Single by Chris Stapleton

from the album Traveller
- Released: November 9, 2015
- Genre: Country rock
- Length: 4:04
- Label: Mercury Nashville
- Songwriters: Chris Stapleton; Barry Bales; Ronnie Bowman;
- Producers: Dave Cobb; Chris Stapleton;

Chris Stapleton singles chronology
| "Traveller" (2015) | "Nobody to Blame" (2015) | "Parachute" (2016) |

= Nobody to Blame =

2015 single by Chris Stapleton

"Nobody to Blame" is a song recorded by American singer-songwriter Chris Stapleton. The song was released in November 2015 as the singer's third single overall. Stapleton co-wrote the song with Barry Bales and Ronnie Bowman. It became Stapleton's first top 10 single on the US Country Airplay chart. "Nobody to Blame" won Song of the Year at the ACM Awards.

==Content==
The country rock song is a mid-tempo composition about a man looking back on the events following a break-up. His ex has kicked him out of the house and destroyed all of his belongings, often in sadistic fashion (dumping out his whiskey, breaking his fishing rods, burning his guitar in a bonfire, running his hot rod car into a pond and putting sugar in the gas tank of his lawnmower). Despite her behavior, he admits there is "nobody to blame" but himself for his situation.

==Critical reception==
Billy Dukes of Taste of Country gave the song a favorable review, saying that it "is a 200-proof country song that'd fit neatly into any generation's best of catalog. The second single from Traveller is full of steel guitar, fiddle and pain. It rambles along like the best from Waylon while providing a de facto education to the 21st century boy.

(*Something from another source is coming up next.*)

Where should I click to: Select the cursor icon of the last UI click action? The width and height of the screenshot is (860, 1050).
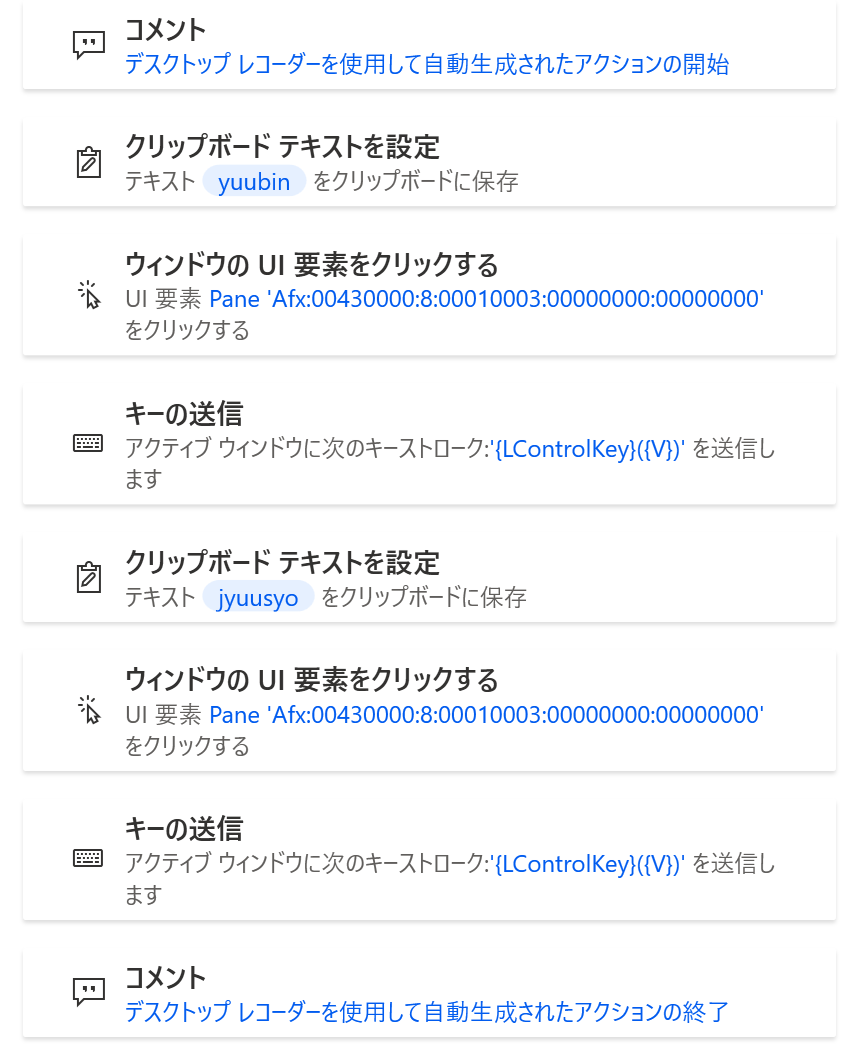pyautogui.click(x=88, y=710)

Stapleton doesn't deviate from what he does best: simple, honest story songs that lean heavy on his once-in-a-lifetime voice."

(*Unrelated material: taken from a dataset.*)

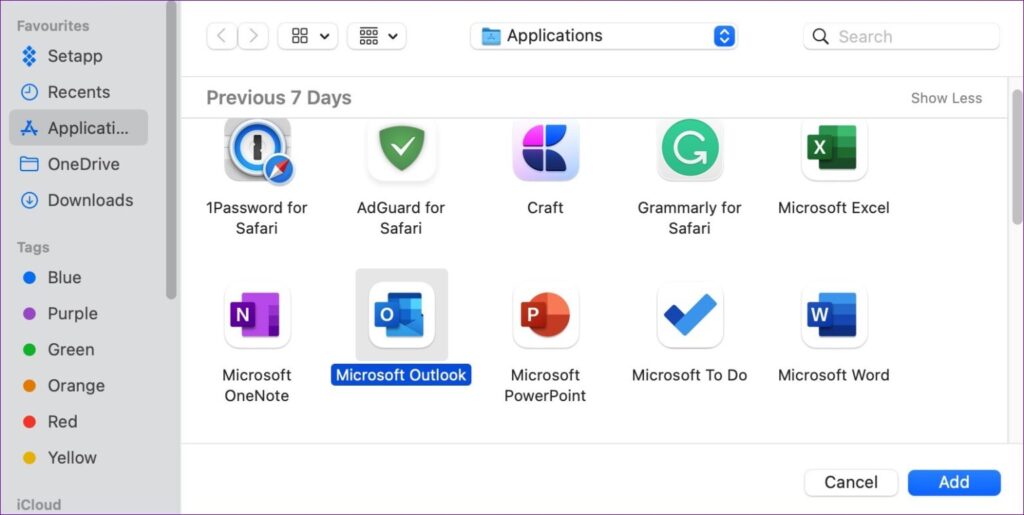Image resolution: width=1024 pixels, height=515 pixels.
Task: Click the Add button
Action: click(953, 482)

==Commercial performance==
The song first entered the Country Airplay chart at number 46 and the Hot Country Songs chart at number 50 for the chart dated November 21, 2015. The song peaked at number 10 on the Country Airplay chart, making it Stapleton's first single to reach the top 10. It has sold 423,000 copies in the US as of November 2016.

==Charts==

===Weekly charts===

| Chart (2015–2016) | Peak position |
|---|---|
| Canada Hot 100 (Billboard) | 83 |
| Canada Country (Billboard) | 11 |
| US Billboard Hot 100 | 68 |
| US Country Airplay (Billboard) | 10 |
| US Hot Country Songs (Billboard) | 13 |

===Year end charts===

| Chart (2016) | Position |
|---|---|
| US Country Airplay (Billboard) | 55 |
| US Hot Country Songs (Billboard) | 36 |

==Certifications==

| Region | Certification | Certified units/sales |
| Canada (Music Canada) | Platinum | 80,000^{‡} |
| United States (RIAA) | 2× Platinum | 2,000,000^{‡} |
^{‡} Sales+streaming figures based on certification alone.